Short problem
Retype the listing from the line containing "Task: Open the end date calendar picker icon" up to and including the line containing "pos(335,706)", with every line exactly as it appears.

Available data
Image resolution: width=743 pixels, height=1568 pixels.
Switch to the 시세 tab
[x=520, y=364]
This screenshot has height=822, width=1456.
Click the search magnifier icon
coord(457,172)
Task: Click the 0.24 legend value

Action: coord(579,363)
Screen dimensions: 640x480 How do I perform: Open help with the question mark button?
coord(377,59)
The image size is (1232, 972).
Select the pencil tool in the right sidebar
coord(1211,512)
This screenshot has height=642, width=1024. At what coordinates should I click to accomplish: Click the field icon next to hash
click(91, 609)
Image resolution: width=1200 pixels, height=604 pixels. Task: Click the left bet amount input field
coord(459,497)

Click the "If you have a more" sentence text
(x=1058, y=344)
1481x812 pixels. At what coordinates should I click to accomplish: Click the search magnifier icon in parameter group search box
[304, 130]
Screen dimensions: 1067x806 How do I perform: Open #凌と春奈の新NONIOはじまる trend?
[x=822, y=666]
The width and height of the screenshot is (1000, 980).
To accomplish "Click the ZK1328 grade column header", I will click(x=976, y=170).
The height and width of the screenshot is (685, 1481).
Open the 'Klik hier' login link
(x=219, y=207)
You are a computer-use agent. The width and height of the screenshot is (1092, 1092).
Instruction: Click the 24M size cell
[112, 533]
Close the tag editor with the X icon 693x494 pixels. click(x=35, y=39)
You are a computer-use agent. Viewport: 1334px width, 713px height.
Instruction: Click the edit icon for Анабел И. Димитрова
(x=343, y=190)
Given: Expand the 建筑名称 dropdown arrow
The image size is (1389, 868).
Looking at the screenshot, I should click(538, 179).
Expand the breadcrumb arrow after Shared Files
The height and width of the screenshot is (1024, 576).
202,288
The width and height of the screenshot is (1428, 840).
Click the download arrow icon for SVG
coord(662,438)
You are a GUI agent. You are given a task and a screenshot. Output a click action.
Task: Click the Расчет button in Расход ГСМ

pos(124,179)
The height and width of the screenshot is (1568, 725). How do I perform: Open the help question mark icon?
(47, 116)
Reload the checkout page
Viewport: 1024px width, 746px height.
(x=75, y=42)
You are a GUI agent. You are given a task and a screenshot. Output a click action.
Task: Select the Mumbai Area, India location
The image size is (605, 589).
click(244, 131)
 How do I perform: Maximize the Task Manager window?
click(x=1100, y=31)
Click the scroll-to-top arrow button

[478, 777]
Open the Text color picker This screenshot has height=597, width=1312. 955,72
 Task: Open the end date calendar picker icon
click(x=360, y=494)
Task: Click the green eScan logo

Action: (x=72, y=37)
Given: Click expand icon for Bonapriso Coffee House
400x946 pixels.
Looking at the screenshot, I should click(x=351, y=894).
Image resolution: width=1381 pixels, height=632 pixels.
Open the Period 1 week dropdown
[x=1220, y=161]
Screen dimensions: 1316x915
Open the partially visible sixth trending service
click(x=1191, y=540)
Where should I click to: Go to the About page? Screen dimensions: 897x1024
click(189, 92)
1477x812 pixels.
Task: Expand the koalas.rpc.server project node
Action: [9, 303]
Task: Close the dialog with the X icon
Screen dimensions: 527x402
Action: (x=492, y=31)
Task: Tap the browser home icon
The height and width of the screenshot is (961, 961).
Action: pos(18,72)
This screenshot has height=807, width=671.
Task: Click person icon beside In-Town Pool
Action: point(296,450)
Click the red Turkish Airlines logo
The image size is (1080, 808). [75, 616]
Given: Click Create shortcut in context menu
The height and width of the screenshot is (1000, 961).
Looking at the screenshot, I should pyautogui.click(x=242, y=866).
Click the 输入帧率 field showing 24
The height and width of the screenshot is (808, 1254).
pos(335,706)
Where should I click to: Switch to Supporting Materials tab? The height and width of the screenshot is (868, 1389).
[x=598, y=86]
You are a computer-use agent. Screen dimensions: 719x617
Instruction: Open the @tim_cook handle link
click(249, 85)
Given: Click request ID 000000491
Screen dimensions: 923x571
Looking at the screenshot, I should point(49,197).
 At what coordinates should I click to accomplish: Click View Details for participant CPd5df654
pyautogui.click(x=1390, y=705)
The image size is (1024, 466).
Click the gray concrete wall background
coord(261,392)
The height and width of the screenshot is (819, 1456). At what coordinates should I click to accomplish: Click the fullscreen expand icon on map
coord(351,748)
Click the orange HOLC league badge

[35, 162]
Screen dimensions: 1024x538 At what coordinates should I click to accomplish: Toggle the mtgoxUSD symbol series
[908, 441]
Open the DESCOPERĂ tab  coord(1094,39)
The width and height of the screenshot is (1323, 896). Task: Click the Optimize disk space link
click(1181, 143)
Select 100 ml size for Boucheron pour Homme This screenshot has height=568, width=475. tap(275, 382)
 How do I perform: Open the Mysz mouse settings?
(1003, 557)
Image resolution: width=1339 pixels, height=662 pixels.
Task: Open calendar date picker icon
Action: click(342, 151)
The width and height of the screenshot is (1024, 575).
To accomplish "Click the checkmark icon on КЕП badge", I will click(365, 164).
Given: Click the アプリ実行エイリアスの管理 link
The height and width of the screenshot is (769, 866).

Right answer
 Task: Open the end date calendar picker icon
click(x=360, y=494)
Task: Click the green eScan logo

Action: (x=72, y=37)
Given: Click expand icon for Bonapriso Coffee House
400x946 pixels.
Looking at the screenshot, I should click(x=351, y=894).
Image resolution: width=1381 pixels, height=632 pixels.
Open the Period 1 week dropdown
[x=1220, y=161]
Screen dimensions: 1316x915
Open the partially visible sixth trending service
click(x=1191, y=540)
Where should I click to: Go to the About page? Screen dimensions: 897x1024
click(189, 92)
1477x812 pixels.
Task: Expand the koalas.rpc.server project node
Action: [9, 303]
Task: Close the dialog with the X icon
Screen dimensions: 527x402
Action: (x=492, y=31)
Task: Tap the browser home icon
The height and width of the screenshot is (961, 961).
Action: pos(18,72)
This screenshot has height=807, width=671.
Task: Click person icon beside In-Town Pool
Action: point(296,450)
Click the red Turkish Airlines logo
The image size is (1080, 808). [75, 616]
Given: Click Create shortcut in context menu
The height and width of the screenshot is (1000, 961).
Looking at the screenshot, I should pyautogui.click(x=242, y=866).
Click the 输入帧率 field showing 24
The height and width of the screenshot is (808, 1254).
pos(335,706)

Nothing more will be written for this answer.